The arrests, which were first reported by The Sunday Times and later confirmed by the Serious Fraud Office (SFO), took place last Tuesday (18 June) in a joint operation with Hertfordshire, Leicestershire and Metropolitan police services.
The SFO did not disclose the names of those arrested or what they had been detained for, although according to The Guardian the organisation was conducting inquiries into the role of individuals in the firm’s slide into administration.
Chris Marsh, Patisserie Valerie’s former finance director, was arrested and released on bail last October without being charged.
Patisserie Holdings, the parent company of the Patisserie Valerie café chain, fell in to administration back in January after it was unable to pay staff wages, stating its collapse was the “direct result of significant fraud”.
This led to the closure of 71 sites, including 27 Patisserie Valerie cafes, and the loss of over 900 jobs.
The remaining Patisserie Valerie business was later bought by Irish private equity firm Causeway Capital for £8m.
In March administrators KPMG said the accounting black hole in the Patisserie Holdings business was £94m, more than double the estimated £40m reported when the potential fraud in its finances came to light in October 2018.

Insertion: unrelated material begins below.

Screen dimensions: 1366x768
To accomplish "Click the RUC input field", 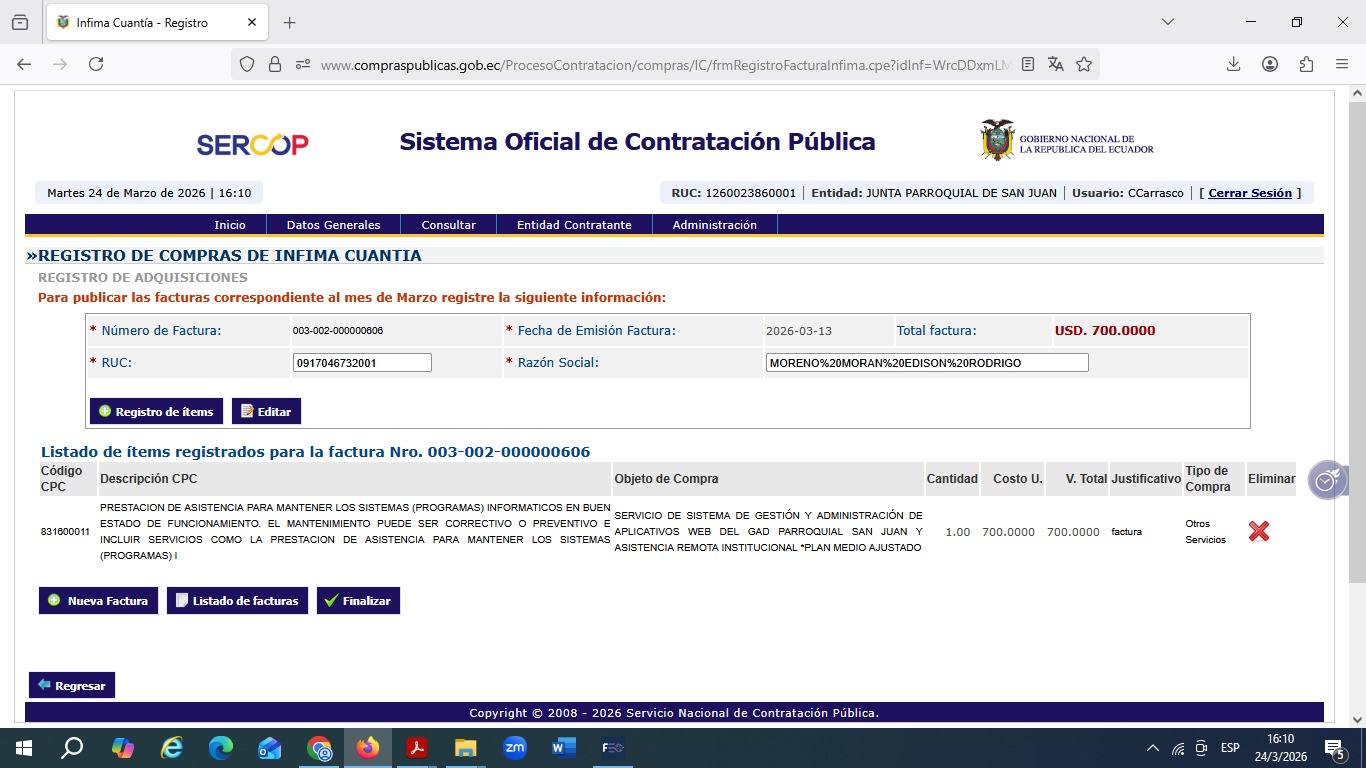I will (362, 363).
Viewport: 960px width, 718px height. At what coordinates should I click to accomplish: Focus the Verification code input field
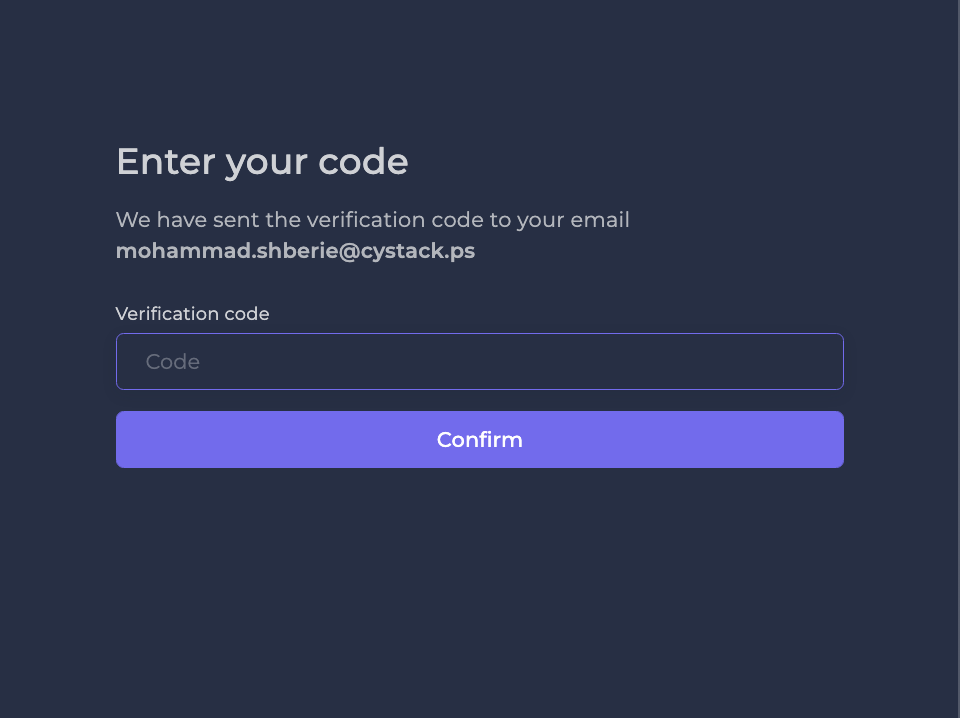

According to The Sunday Times report, former Patisserie Holdings chairman and Sunday Times columnist Luke Johnson was not among those arrested.
Writing in the paper on 9 June, Johnson described the company’s downfall as like something from a “nightmare parallel universe”
He wrote: “If I was arrogant at times before, my ego has taken quite a battering since. A very public disaster shatters your self-belief.
“I was far from the only one who had suffered: staff lost their jobs, and suppliers and investors lost money. The whole episode was a business tragedy. A number of us tried to save the company, but in the end the problems were too deep.”